Imposing a fine on Grigoriadis contradicts the practice established by the Court of Appeal and represents interference with freedom of expression
The Democracy Research Institute echoes the imposition of a fine of GEL 800 on Beka Grigoriadis for posting obscene comments on the social network, which the court considered petty hooliganism. This has not been the first case in the recent period when citizens were declared lawbreakers for expressing their opinion on social networks in an obscene manner. A while ago, the public learnt about the case of a courier who was fined for expressing dissatisfaction with the performance of Tbilisi City Hall via the social network.
Restrictions on freedom of expression of this scale, accompanied by detentions and high monetary fines, will surely become a tool for repressing critical opinion.

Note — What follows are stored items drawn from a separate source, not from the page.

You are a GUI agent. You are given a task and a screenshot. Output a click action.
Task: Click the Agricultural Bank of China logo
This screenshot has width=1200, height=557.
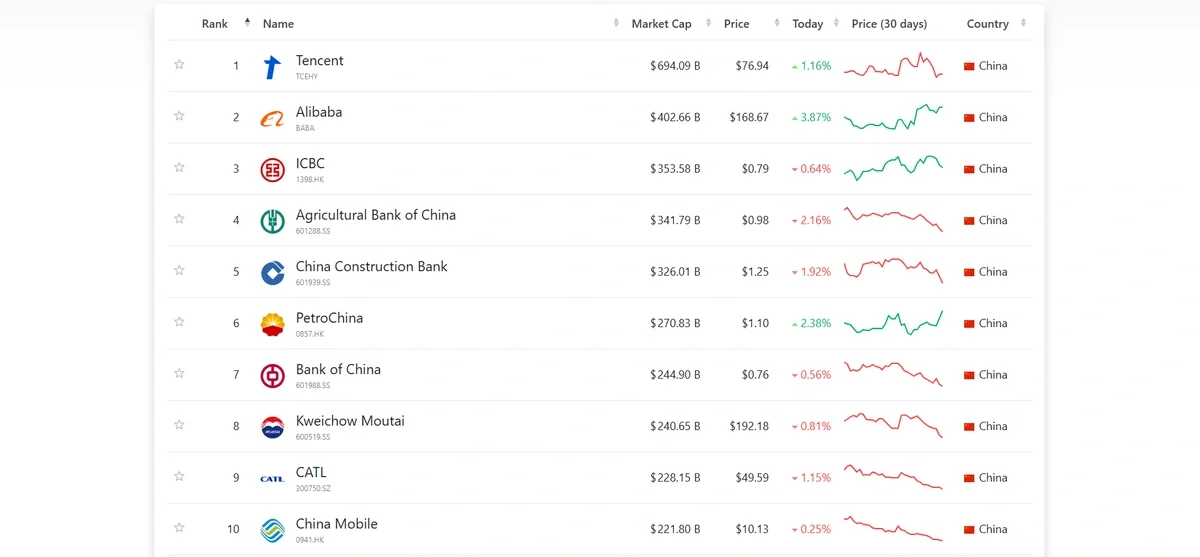click(272, 222)
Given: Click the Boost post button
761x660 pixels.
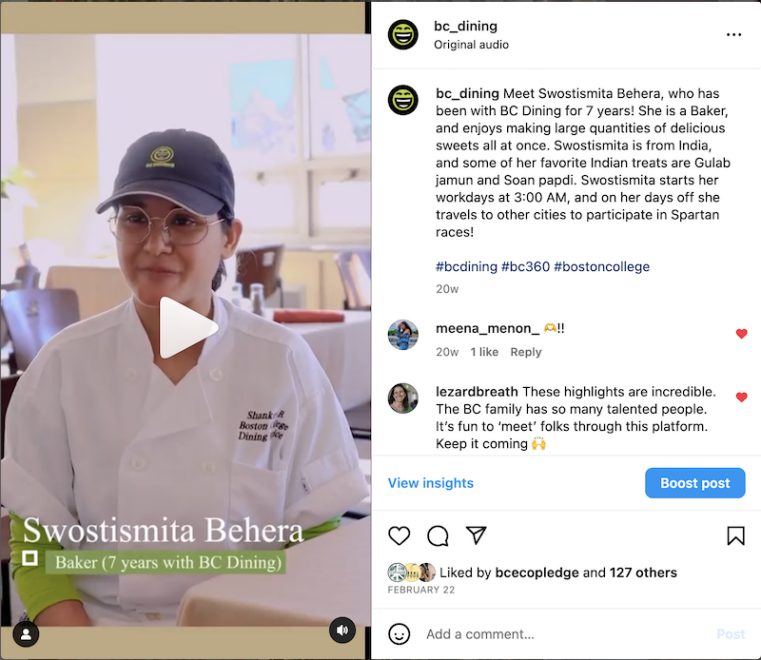Looking at the screenshot, I should coord(695,483).
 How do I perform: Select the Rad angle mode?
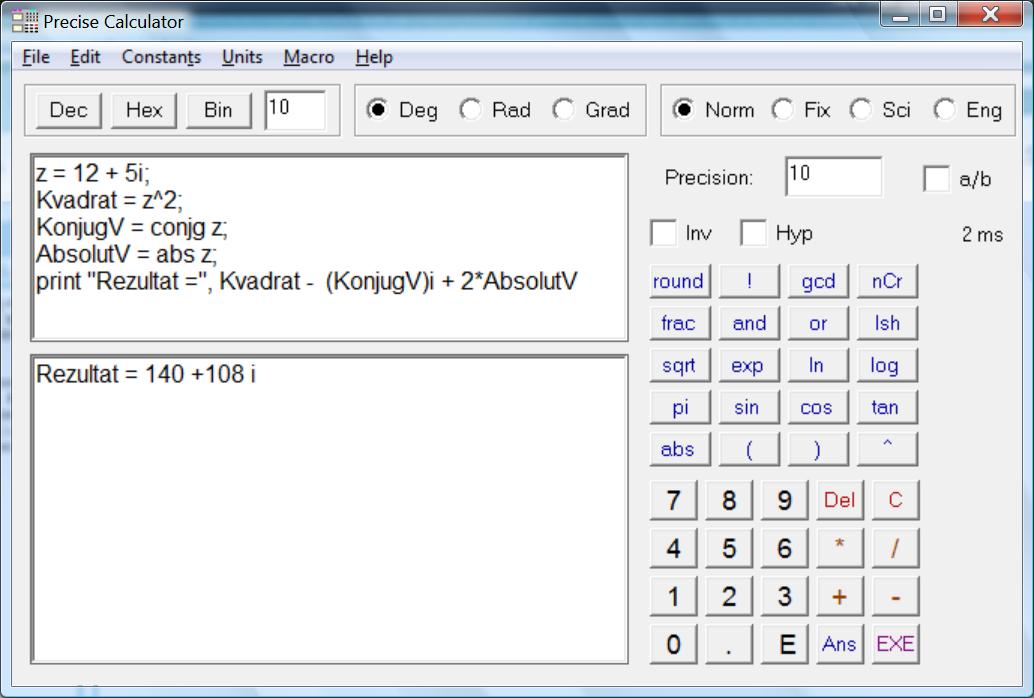pyautogui.click(x=471, y=110)
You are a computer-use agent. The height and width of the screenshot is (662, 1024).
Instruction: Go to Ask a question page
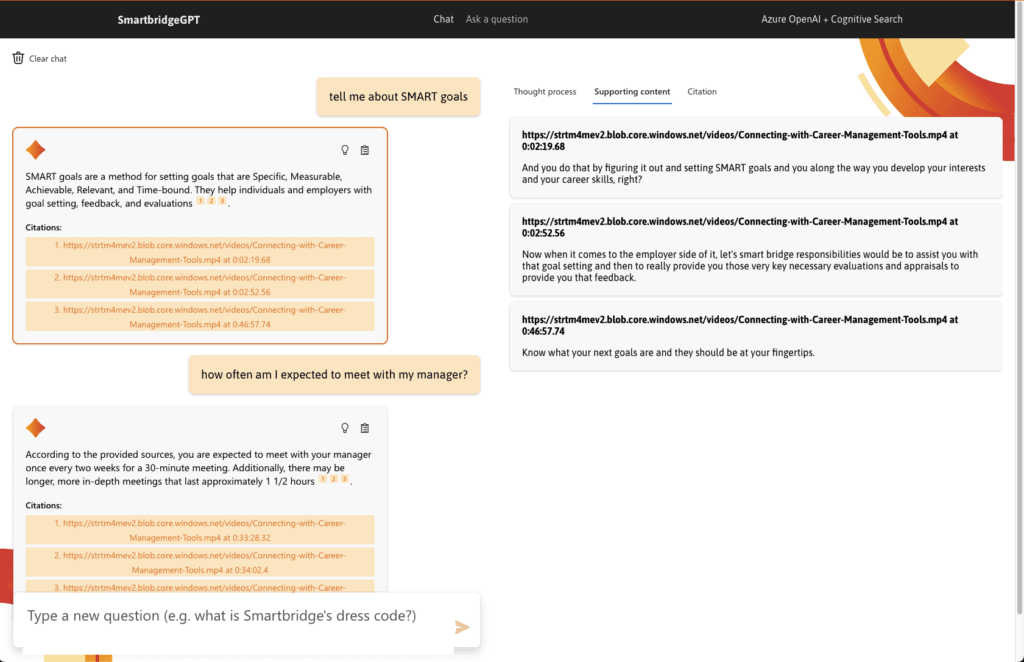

Freedom of expression is a pillar of democratic public order. Free expression of opinion in the public space is an opportunity for all conflicting positions to have an arena of existence and expression. Inter alia, such an arena can be virtual space and social networks. According to the ruling of the Supreme Court of Georgia,
social networks are a platform connecting people with similar interests. In addition, social networks provide an opportunity to disseminate information publicly.
Although freedom of expression is not an absolute right, according to the Constitution of Georgia, this right may be restricted only in accordance with law, to ensure the necessary state or public security or territorial integrity in a democratic society, to protect the rights of others, to prevent the disclosure of confidential information or to protect judicial independence and impartiality. The good protected by the restriction shall outweigh the harm caused by it. That is why, when considering cases related to the restriction of freedom of expression, it is important for the court to assess the context.
In accordance with Article 9 of the Law of Georgia on Freedom of Speech and Expression, the law may establish content regulation of speech and expression if it refers not to any kind of insult, but to face-to-face insult. From this point of view, the ruling No. 4/A-889-19 of Tbilisi Court of Appeal of December 9, 2019 is worth noting, according to which the dissemination of expressions of obscene/offensive content via the social network was not considered an action provided for by Article 166 of the Administrative Offences Code of Georgia (petty hooliganism) on the grounds that the said expression did not constitute an action that aimed to instantly cause an illegal act. In addition, according to the court, as there was no clear or foreseeable, narrowly targeted law, which, in the case of the use of social networks, would have established the content regulation of speech and expression relating to obscenity, the person's responsibility could not arise.
Thus, the ruling of Tbilisi City Court against Beka Grigoriadis contradicts the legal grounds for interference with freedom of expression, the Law of Georgia on Freedom of Speech and Expression and the practice of the Court of Appeal of Georgia.
It is necessary for Georgian courts, especially considering the practice of the Tbilisi Court of Appeal, to pay more attention to specific circumstances when it comes to restricting freedom of expression. Otherwise, there is an inevitable danger that the court decisions will have a chilling effect on freedom of expression on social networks, and over time will turn into a prerequisite for imposing self-censorship on social network users.
According to the Democracy Research Institute, the launch of legal proceedings by the Ministry of Internal Affairs due to the opinion expressed on the social network and the sharing of the opinion of the Ministry of Internal Affairs by the court are alarming examples of persecution of dissenting opinion. By establishing a practice similar to the Grigoriadis case, it will be impossible to protect freedom of expression with a high standard.